“She is benign, gruff, brave, and reliable. / She is unpopular. «This is how Bertolt Brecht’s poem» About a great actress of our generation «, written in 1929, ends, which shows the ambivalence of work on the stage and portrays a very specific mime: the Weigel.
Helene Weigel, born in Vienna in 1900, is one of the outstanding theater actresses of the past century. Her name is closely connected to that of Brechts. They met in 1923, and Weigel became Brecht’s third wife. The two lived together until Brecht’s untimely death in 1956.
Women of great artists often succumb to the fate of disappearing in the shadow of their husbands. But Helene Weigel was an independent, self-confident artistic personality – and she had already achieved some fame as a young woman before she met Brecht. In the 1920s she came to the theater metropolis Berlin and played there at the Volksbühne and at the Deutsches Theater. She became one of the most sought-after actresses in the Weimar Republic.
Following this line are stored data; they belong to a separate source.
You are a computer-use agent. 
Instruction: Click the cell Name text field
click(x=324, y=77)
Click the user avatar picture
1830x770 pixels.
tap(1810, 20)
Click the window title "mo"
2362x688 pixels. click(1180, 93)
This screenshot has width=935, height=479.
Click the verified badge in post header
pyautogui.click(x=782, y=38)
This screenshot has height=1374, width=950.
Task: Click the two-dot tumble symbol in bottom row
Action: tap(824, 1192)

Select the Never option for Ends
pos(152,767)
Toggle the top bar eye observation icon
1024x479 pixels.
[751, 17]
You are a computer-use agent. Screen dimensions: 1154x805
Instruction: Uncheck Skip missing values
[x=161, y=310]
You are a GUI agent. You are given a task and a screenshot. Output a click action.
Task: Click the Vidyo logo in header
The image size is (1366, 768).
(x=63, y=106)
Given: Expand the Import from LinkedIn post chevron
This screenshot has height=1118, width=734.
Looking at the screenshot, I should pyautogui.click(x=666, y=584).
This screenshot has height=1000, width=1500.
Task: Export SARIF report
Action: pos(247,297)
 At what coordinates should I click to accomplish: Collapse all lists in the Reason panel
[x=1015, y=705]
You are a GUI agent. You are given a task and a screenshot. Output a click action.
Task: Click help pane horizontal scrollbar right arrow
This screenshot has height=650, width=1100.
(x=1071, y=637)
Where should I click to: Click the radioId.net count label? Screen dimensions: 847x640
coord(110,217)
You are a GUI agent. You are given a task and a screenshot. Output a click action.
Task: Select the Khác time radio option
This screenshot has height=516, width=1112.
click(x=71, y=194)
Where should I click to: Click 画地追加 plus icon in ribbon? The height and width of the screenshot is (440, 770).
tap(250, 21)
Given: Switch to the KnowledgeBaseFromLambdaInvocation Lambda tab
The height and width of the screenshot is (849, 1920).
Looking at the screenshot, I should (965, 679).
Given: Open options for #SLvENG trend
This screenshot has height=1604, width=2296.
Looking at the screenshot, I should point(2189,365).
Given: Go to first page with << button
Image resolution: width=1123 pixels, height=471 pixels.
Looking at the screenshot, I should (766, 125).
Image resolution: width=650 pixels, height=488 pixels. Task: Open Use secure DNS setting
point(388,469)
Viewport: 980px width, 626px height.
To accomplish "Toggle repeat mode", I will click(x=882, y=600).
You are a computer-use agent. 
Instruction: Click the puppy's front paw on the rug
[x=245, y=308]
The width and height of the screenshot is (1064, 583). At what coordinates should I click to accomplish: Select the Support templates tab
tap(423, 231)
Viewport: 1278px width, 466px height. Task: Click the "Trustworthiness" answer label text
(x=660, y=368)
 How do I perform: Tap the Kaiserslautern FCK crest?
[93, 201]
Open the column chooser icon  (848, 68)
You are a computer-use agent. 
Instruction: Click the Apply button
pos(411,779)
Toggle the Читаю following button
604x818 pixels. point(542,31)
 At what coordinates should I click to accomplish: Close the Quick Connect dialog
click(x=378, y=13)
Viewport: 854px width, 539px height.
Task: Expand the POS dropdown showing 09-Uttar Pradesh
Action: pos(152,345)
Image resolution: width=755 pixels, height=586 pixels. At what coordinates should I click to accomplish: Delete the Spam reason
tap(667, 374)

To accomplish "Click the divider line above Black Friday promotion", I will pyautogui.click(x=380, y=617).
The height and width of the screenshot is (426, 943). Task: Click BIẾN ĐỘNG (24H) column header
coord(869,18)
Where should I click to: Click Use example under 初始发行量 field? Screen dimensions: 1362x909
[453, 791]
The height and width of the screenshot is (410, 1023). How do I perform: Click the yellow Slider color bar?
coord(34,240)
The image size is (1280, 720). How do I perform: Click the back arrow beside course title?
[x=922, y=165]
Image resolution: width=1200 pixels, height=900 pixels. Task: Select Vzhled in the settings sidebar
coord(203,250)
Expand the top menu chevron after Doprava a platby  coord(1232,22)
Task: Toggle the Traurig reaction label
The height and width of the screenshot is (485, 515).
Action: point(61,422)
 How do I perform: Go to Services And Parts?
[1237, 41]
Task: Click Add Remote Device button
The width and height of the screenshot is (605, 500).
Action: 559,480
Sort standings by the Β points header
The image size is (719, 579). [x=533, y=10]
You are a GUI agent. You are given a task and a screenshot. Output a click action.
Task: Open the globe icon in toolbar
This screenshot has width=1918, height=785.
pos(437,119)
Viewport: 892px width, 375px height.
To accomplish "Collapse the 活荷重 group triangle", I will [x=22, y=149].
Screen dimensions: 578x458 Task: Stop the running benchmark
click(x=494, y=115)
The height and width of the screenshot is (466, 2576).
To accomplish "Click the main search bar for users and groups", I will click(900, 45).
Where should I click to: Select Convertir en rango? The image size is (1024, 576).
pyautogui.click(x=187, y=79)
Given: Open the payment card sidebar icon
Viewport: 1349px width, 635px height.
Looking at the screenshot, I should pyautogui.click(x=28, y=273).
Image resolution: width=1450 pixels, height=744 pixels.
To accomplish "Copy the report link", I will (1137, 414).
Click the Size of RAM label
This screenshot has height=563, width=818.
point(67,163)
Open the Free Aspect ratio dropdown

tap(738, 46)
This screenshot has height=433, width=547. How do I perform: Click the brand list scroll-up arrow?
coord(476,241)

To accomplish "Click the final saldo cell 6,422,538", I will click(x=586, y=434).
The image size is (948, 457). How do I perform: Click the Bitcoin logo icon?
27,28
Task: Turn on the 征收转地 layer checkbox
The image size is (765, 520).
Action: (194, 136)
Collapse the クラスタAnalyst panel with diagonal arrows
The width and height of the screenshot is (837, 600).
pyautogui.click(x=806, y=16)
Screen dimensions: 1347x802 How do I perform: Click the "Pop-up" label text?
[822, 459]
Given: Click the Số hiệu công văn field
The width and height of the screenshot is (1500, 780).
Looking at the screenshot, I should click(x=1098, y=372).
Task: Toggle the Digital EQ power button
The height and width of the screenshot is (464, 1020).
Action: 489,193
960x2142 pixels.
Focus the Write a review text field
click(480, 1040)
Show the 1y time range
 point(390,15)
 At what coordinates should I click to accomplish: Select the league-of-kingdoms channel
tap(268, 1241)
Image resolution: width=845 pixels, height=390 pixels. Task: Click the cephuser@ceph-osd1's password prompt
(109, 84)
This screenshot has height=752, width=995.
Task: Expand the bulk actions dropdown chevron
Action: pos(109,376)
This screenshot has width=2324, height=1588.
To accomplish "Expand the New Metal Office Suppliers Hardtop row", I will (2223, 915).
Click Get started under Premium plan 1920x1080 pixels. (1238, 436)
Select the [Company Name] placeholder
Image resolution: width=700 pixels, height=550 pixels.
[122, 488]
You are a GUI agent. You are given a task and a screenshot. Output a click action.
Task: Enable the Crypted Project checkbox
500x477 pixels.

The fascist takeover made it necessary for the socialist actress, who came from Jewish parents to flee immediately. Brecht’s career reached a turning point, and yet he now had the opportunity to devote himself entirely to writing. Helene Weigel had lost the theater and her audience. German fascism also meant being banished from the stage for more than ten years. Suddenly she was thrown back on the role of the mother, the housewife, and ultimately also the manager and organizer for the changeable life in emigration. Attempts to gain a foothold in the film do not succeed either in the Soviet Union or in Hollywood.
After the difficult years of exile, Weigel returned to East Berlin with Brecht – to show the unteachable her good face, as Brecht wrote. Here Weigel fought to ensure that at least some of the years that had been lost were “given back” to her. From now on she was regularly on stage in major roles. The famous Berliner Ensemble was founded in 1949, initially as a guest at the Deutsches Theater in Berlin, and directed by Helene Weigel. From 1954 their own house was available, the Theater am Schiffbauerdamm, which bears the name of the group around Brecht to this day. Weigel remained director of the stage until her death – and one of her most important actresses. Brecht had invented the epic theater with his dramas, the epic way of playing first had to be developed by the actors. A demonstrative, gestural and yet restrained acting on the stage determined the work of the Weigel and is part of the Brechtian theater revolution.
The Berliner Ensemble was bestowed world fame and with it also its actors. In 1971, shortly before her death, Weigel was on stage for the last time with a guest performance by “Die Mutter” in Paris. She embodied the powerful worker Pelagea Vlasowa, whose final monologue ends hopefully: “Because the vanquished of today are the winners of tomorrow / And this never becomes: today.”